* **Document excerpt**:
>> start

# 1st Cheese Smoke (w/Q-view)



## smokinsteve (Oct 4, 2011)

Ok....all these posts about smoking cheese are driving me crazy!!!  I decided I had to give it a go myself.  Went to the local grocery store and picked up some "victims"








Clockwise from the left:  Sharp Cheddar, Colby Jack, Mozzarella and Swiss







Into the MES.  It is a cool 65 degrees here in Cleveland.  I am not plugged in.







My usual cold-smoking setup.  I decided to use cherry for my first time.  (How appropriate, huh?)







I am planning on smoking for 4 hours, turning the blocks over once at the halfway mark.  Other than that, I am just going to let it do it's thing 
	

	
	
		
		



		
		
	


	





.  I welcome any comments.  I will keep everybody informed of the progress!


----------



## scarbelly (Oct 4, 2011)

Set up looks great man. Looking forward to seeing the finished product


----------



## smokinsteve (Oct 4, 2011)

Here we are about halfway through.  The blocks have just been flipped.  I haven't noticed very much of a color change at all.  Is this normal for this part of the smoke?  A lot of the other posts show the cheese a light golden brown.  Am I doing something wrong?  Or is this just the way it is at this point?


----------



## smokinsteve (Oct 4, 2011)

And....DONE!  Here they are out of the smoker.  They were in for just over 4 hours.







All packaged and ready for their nap :-)







Color Comparison







That's it!  I welcome your comments.  Now...the dreaded fortnight of waiting :-(


----------



## africanmeat (Oct 4, 2011)

Wow looks great i love your setup


----------



## teeznuts (Oct 4, 2011)

Nice! just finished a cheese smoke myself. You can definitely see the color difference by comparing the finished product to your pic of the cheese in the MES prior to the smoke. Before I had my AMNPS I tried the soldering iron set up but I fried in about 20 minutes. Glad to see yours works.


----------



## tjohnson (Oct 4, 2011)

Yup, Waiting Sucks!

Good looking Cheese

TJ


----------



## venture (Oct 4, 2011)

Temps just broke this week here in Central Taxifornia.  Time to smoke some cheese!

Good luck and good smoking.


----------



## teeznuts (Oct 4, 2011)

Venture said:


> Temps just broke this week here in Central Taxifornia.  Time to smoke some cheese!
> 
> Good luck and good smoking.


I didnt even need ice in my cheese smoke today. cold smoking weather is finally here!!!!


----------



## SmokinAl (Oct 5, 2011)

Your cheese looks great.

I like your setup, very creative.

>> end

* **Recorded data**:
>> start

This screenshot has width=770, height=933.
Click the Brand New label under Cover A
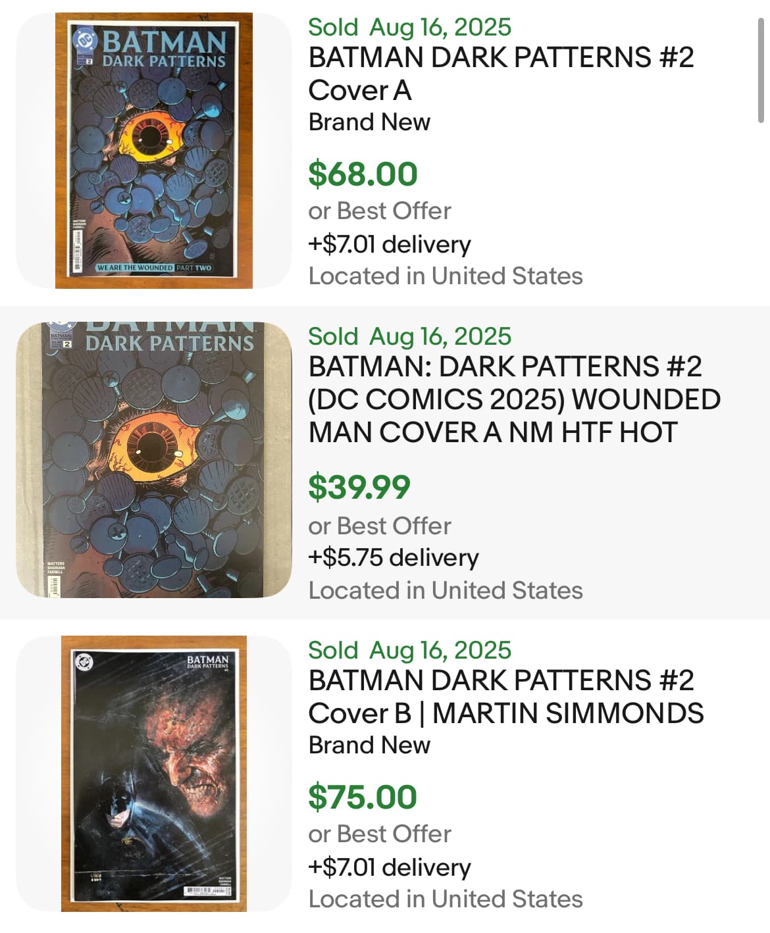pyautogui.click(x=369, y=122)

>> end

* **Objectives**:
1 – Reproduce the stretch of the cheese-smoking thread from "Nice! just finished" through "see yours works." word for word.
2 – Write the next part of the forum thread on smoking cheese, starting after its last sentence.

* **The answers**:
1 –
Nice! just finished a cheese smoke myself. You can definitely see the color difference by comparing the finished product to your pic of the cheese in the MES prior to the smoke. Before I had my AMNPS I tried the soldering iron set up but I fried in about 20 minutes. Glad to see yours works.

2 –
----------



## Bearcarver (Oct 5, 2011)

Looks Pretty Cheesy, Steve!!!  
	

	
	
		
		



		
		
	


	





LOL just kidding-------Looks Great !!!

I guess you got to answer your own question (post #3)---Yes it takes awhile for the color to change enough to be noticed, but it eventually gets there.

Nice Job,

bear


----------



## smokinsteve (Oct 5, 2011)

Thanks everyone for the encouragement.  I can't wait to taste it (in a few weeks!)

On that note....what type of wine (or beer for that matter) goes best with smoked cheese?  I am thinking a full-bodied red since it has to stand up against the smoke flavor, but that is just a guess.....  Anyone want to give some advice?  Thanks!


----------



## Bearcarver (Oct 6, 2011)

SmokinSteve said:


> Thanks everyone for the encouragement.  I can't wait to taste it (in a few weeks!)
> 
> On that note....what type of wine (or beer for that matter) goes best with smoked cheese?   I am thinking a full-bodied red since it has to stand up against the smoke flavor, but that is just a guess.....  Anyone want to give some advice?  Thanks!


That would be my choice too, but I'm not as well versed on wines as many are.

I am a beer lover (almost all I drank all of my life), but I don't think beer goes with cheese as well as most wines.

Bear


----------



## alelover (Oct 6, 2011)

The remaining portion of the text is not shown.